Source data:
┌──

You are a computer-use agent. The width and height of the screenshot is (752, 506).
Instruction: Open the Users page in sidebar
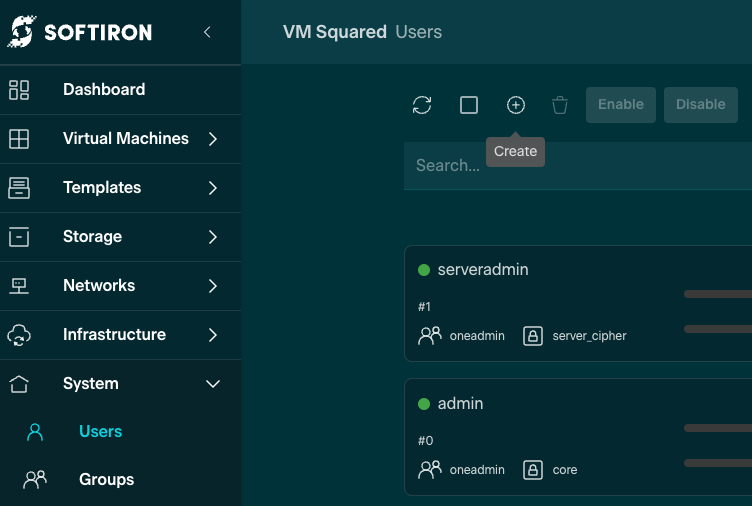pyautogui.click(x=100, y=432)
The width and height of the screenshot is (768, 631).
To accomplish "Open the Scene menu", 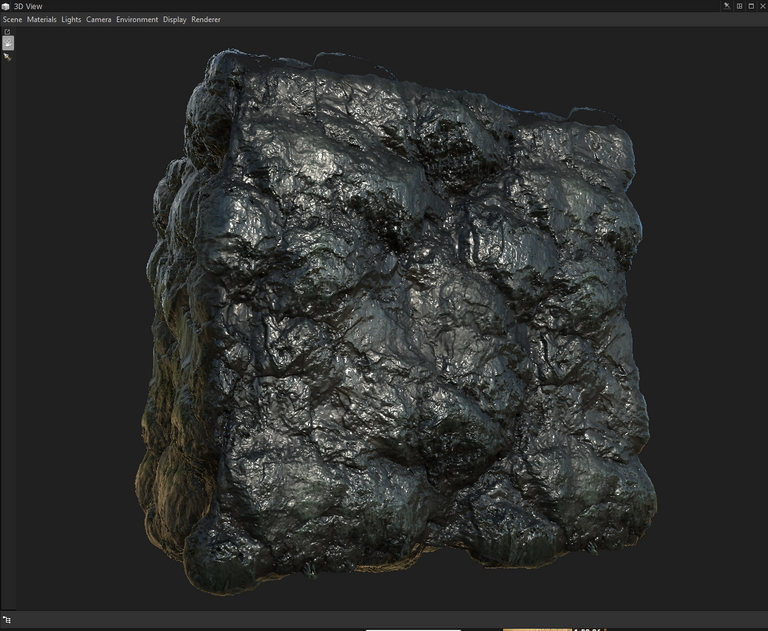I will pyautogui.click(x=12, y=20).
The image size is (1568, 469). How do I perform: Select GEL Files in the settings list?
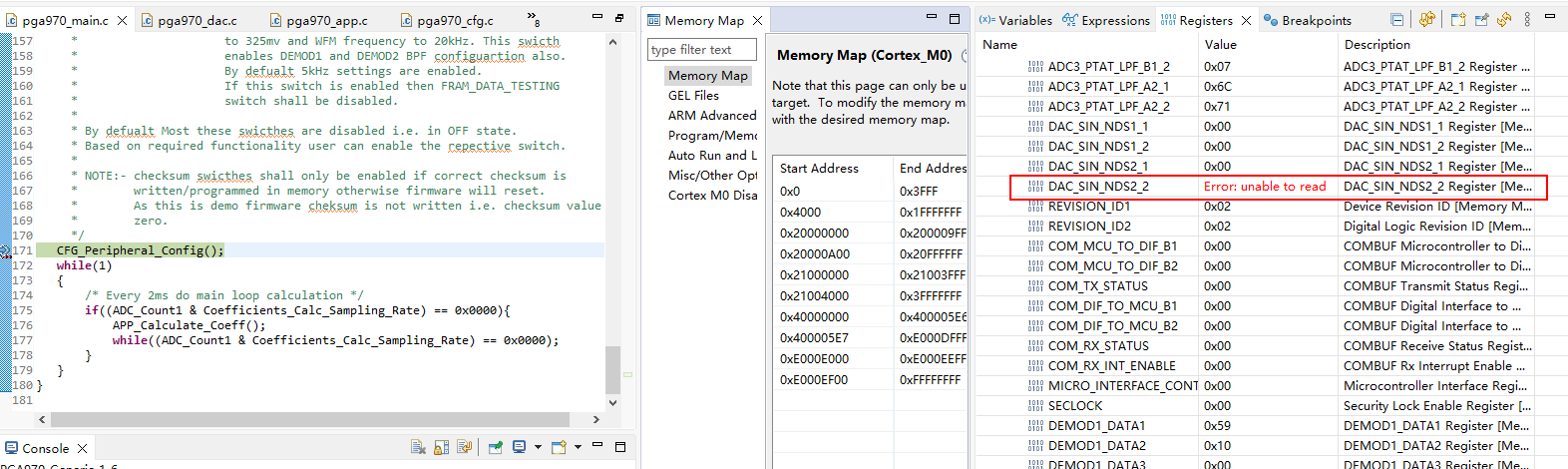(693, 96)
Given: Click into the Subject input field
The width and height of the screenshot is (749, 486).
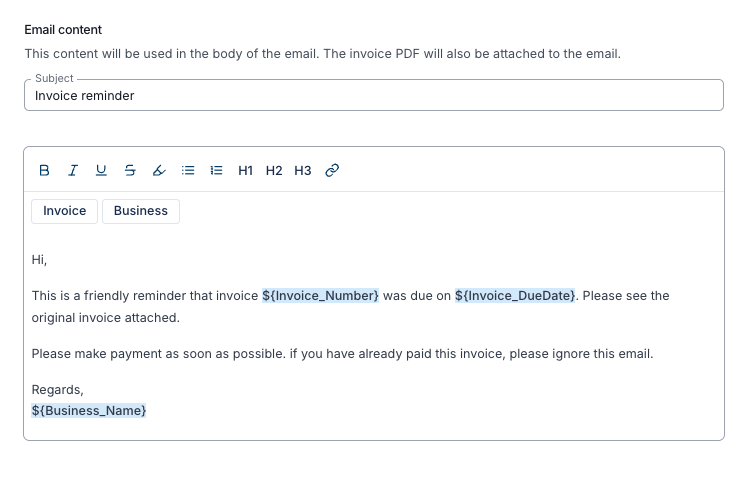Looking at the screenshot, I should (374, 96).
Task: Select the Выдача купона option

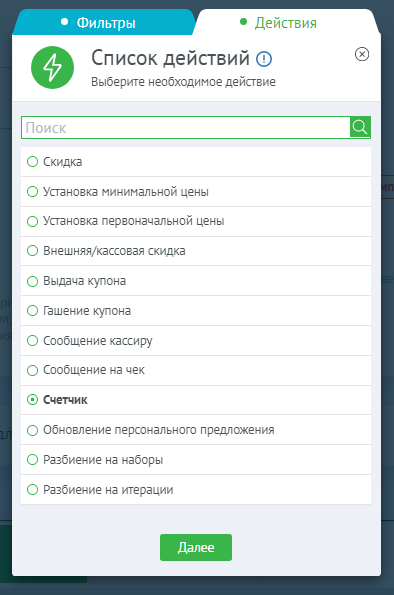Action: pos(196,281)
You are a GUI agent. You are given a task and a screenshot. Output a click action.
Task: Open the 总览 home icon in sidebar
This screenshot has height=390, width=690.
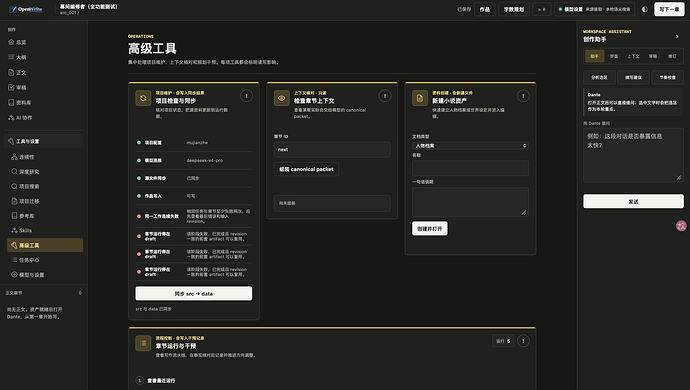point(11,42)
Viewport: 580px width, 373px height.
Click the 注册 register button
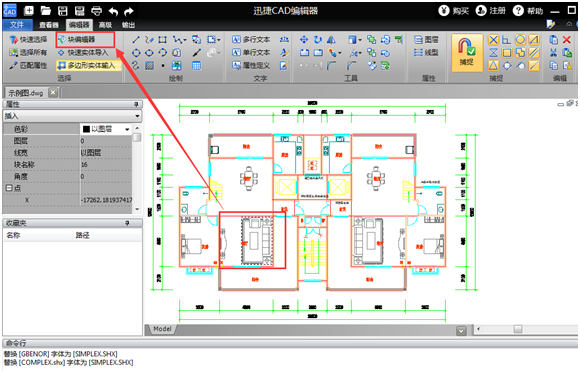(491, 11)
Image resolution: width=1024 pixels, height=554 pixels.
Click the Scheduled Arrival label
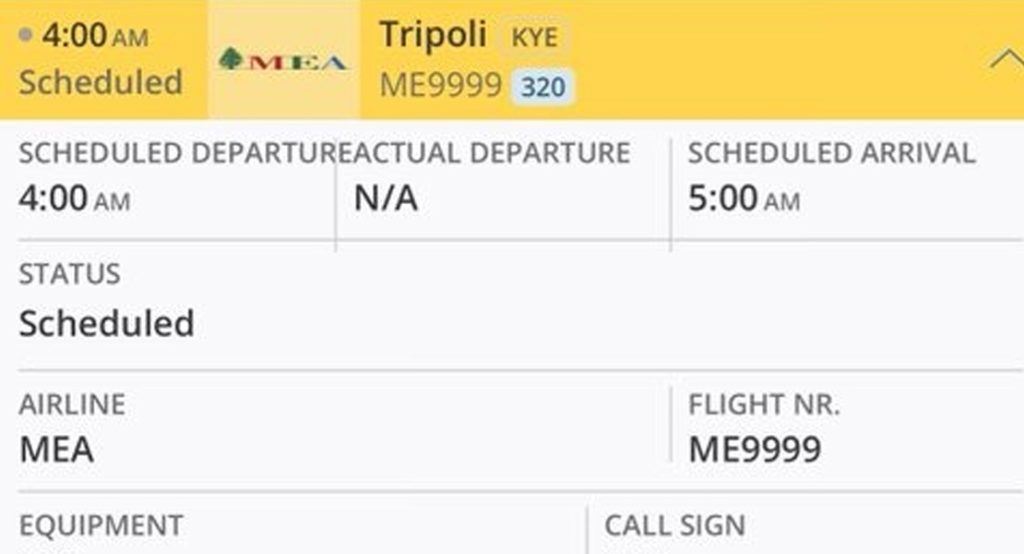[x=831, y=153]
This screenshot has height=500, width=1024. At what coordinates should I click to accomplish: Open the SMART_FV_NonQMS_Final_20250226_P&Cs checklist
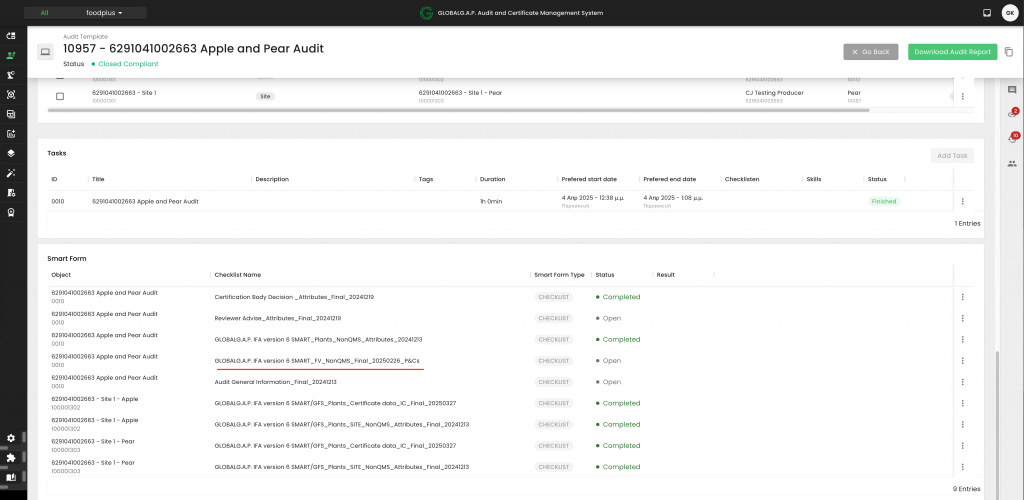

└──

WORK REQUEST -
From the entries above, tally every line holding the string "agent". Give only the count.

TASK OUTPUT -
2